Boston City Archaeologist, Joe Bagley, discussed the Native American history of Boston Common through the Frog Pond site, found on Boston Common during an archaeological dig in 1986. This site contains the oldest artifact known in the city, a 7,500 year old spear point, as well as a 3,000 year old shell midden containing clams from Back Bay and artifacts from daily life on the place we now call Boston Common. Joe also gave flintknapping demonstrations on the art of making stone tools such as spear points, knives, and arrowheads. Students also participated in a hands-on pottery making activity where they were invited to make their own pots, decorate them in traditional Massachusetts Native pottery design, and attempt to reconstruct broken vessels.
Throughout its nearly 400-year history, people have used Boston Common as a place to gather and protest. However, it is the 1960s and 1970s that are most well known for bringing crowds to the Common – some of the largest demonstrations against the Vietnam War had up to 100,000 people. At this station, school groups re-enacted a protest relevant to their lives, and learned the power of many voices united for one purpose.
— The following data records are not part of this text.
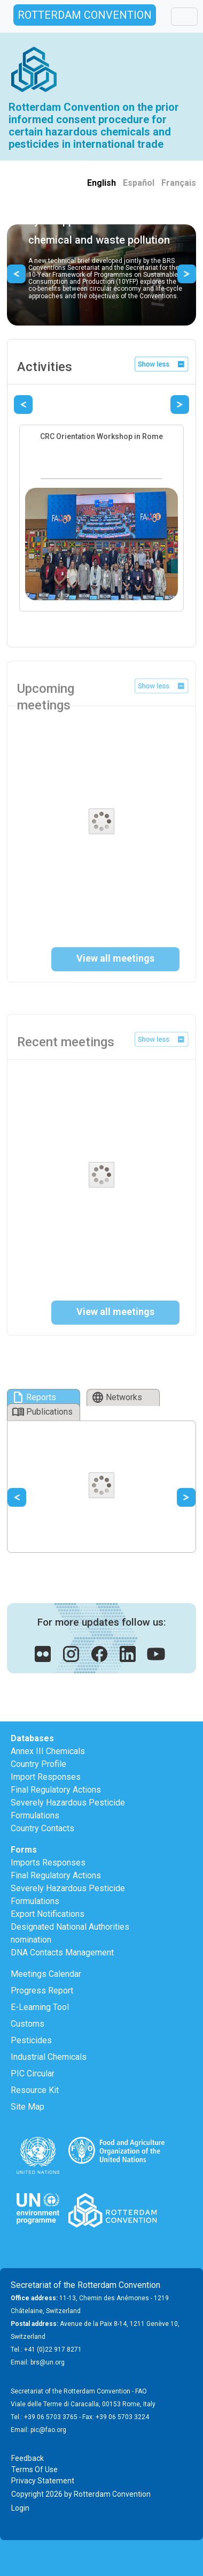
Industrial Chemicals (49, 2057)
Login (20, 2508)
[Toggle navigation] (184, 16)
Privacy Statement (42, 2480)
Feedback (27, 2458)
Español (138, 183)
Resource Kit (35, 2090)
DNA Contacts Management (62, 1952)
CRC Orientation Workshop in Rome (101, 436)
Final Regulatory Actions (56, 1790)
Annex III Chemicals (48, 1751)
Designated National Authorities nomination (70, 1933)
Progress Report (42, 1990)
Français (178, 183)
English (101, 183)
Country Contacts (42, 1828)
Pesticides (31, 2040)
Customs (27, 2024)
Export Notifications (47, 1914)
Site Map (27, 2107)
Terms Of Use (34, 2469)
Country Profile (38, 1764)
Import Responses (46, 1777)
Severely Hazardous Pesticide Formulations (68, 1808)
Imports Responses (48, 1862)
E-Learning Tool (40, 2007)
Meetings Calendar (46, 1974)
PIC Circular (32, 2073)
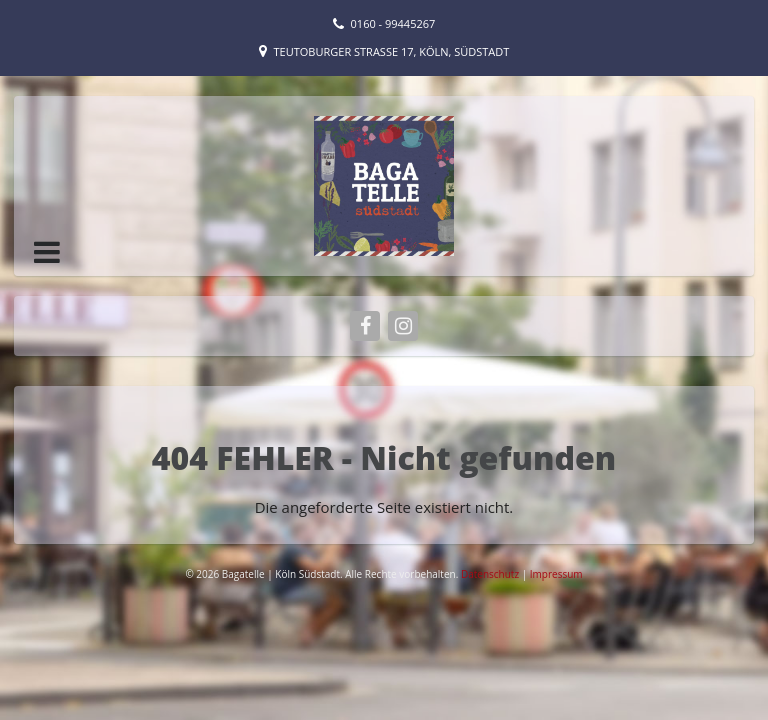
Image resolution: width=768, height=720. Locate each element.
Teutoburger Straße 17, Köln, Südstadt (392, 51)
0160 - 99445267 (393, 23)
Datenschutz (491, 574)
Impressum (556, 574)
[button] (47, 252)
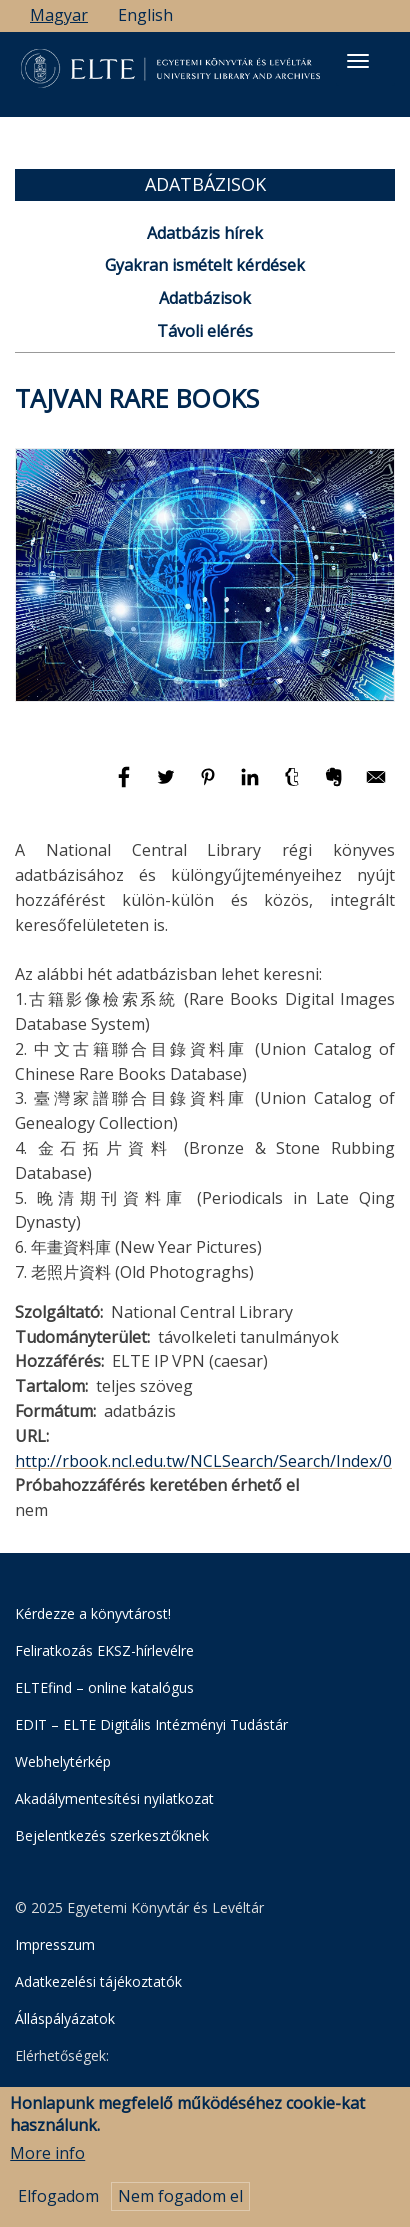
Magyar (59, 15)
With guidance from the Leventhal Map Collection at the Boston Public Library, school groups learned about the early geography of early Boston: how quickly could they complete an interactive 5-foot wide puzzle of how the city looked in 1722? What routes would settlers take to bring their livestock to graze on the Common? Students also played an active trivia game to reinforce geography concepts of early Boston.
In Boston, public transportation is used by thousands of people on a daily basis, often without second thought. At the turn of the 20th century, however, the changing public transit system raised many questions of urban planning, including the fate of the city’s beloved Common. New England Historic Genealogical Society showed how Bostonians banded together around a heated campaign to “Save The Common” led by local activist Julia Ward Howe and the Boston Evening Transcript.
When the first European colonists arrived in this area the geography was very different from the landscape you see today. The waters’ edge was right along Charles Street, at the edge of the Boston Common. Twice each day tidewater flowed in and out of the Back Bay exposing mudflats, shellfish beds, and in some places sandy beaches. Soon after the colonists arrived they began to increase their usable land area by filling in these mudflats, making land for the Public Garden, and for buildings in the Back Bay. A line of blue survey flags marks the line of the pre-colonial shoreline along the Charles Street edge of the Boston Common.